The Cabry Family: railway engineers

£ 13.95


Softback – ISBN 978 0 901461 17 9    h = 230mm, w = 175mm, 112pp

32 photographs, 26 line drawings, 3 maps



19th-century railway biography has concentrated on major personalities such as Brunel and the Stephensons. They were certainly men of vision but their ideas could not have become reality without able young engineers who assisted them in the mammoth task of building Britain’s railways.

The Cabry’s were such men – they were protégés of George Stephenson and in time created their own sphere of influence which lasted virtually to the end of the Victorian era. Their story is a fascinating one and reveals many of the problems that had to be overcome in the pioneering years of railway operation in Britain and the newly-formed state of Belgium.

Their many contacts in the railway engineering world give us a valuable insight into the growing complexities of Victorian railway management, and the relationship between the characters involved makes interesting and at times amusing reading.

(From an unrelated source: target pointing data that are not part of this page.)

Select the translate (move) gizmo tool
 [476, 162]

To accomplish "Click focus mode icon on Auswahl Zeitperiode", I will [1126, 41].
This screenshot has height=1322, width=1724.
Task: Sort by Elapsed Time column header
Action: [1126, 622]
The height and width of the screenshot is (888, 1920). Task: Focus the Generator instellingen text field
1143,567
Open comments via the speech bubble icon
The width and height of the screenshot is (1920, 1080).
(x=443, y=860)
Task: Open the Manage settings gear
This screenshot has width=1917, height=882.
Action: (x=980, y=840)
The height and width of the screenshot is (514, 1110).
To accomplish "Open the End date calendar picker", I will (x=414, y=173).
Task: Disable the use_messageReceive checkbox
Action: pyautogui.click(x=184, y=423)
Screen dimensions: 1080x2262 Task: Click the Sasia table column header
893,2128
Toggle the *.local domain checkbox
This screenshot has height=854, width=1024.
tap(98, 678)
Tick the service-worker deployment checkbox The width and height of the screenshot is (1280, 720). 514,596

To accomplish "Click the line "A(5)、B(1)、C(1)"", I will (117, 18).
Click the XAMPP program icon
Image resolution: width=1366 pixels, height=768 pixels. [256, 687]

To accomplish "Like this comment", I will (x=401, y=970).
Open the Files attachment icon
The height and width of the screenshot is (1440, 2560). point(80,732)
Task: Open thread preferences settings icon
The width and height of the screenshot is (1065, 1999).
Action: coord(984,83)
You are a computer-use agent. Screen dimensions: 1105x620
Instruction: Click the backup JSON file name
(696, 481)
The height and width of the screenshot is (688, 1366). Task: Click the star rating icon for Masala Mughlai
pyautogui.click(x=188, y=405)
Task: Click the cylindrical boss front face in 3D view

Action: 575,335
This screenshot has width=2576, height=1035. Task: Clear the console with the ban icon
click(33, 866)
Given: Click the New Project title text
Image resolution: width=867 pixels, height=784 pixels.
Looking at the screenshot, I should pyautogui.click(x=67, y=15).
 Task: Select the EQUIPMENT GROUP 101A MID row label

A major undertaking by the Cabrys was the replacement of 80 timber bridges and viaducts on the North Eastern Railway and the author – a specialist in the subject – has included a special review of this work.

Brian Lewis has diligently researched wide-ranging sources to bring us this long-overdue appraisal of a significant 19th-century railway dynasty, and this record fills an undoubted gap in the railway histories of the period.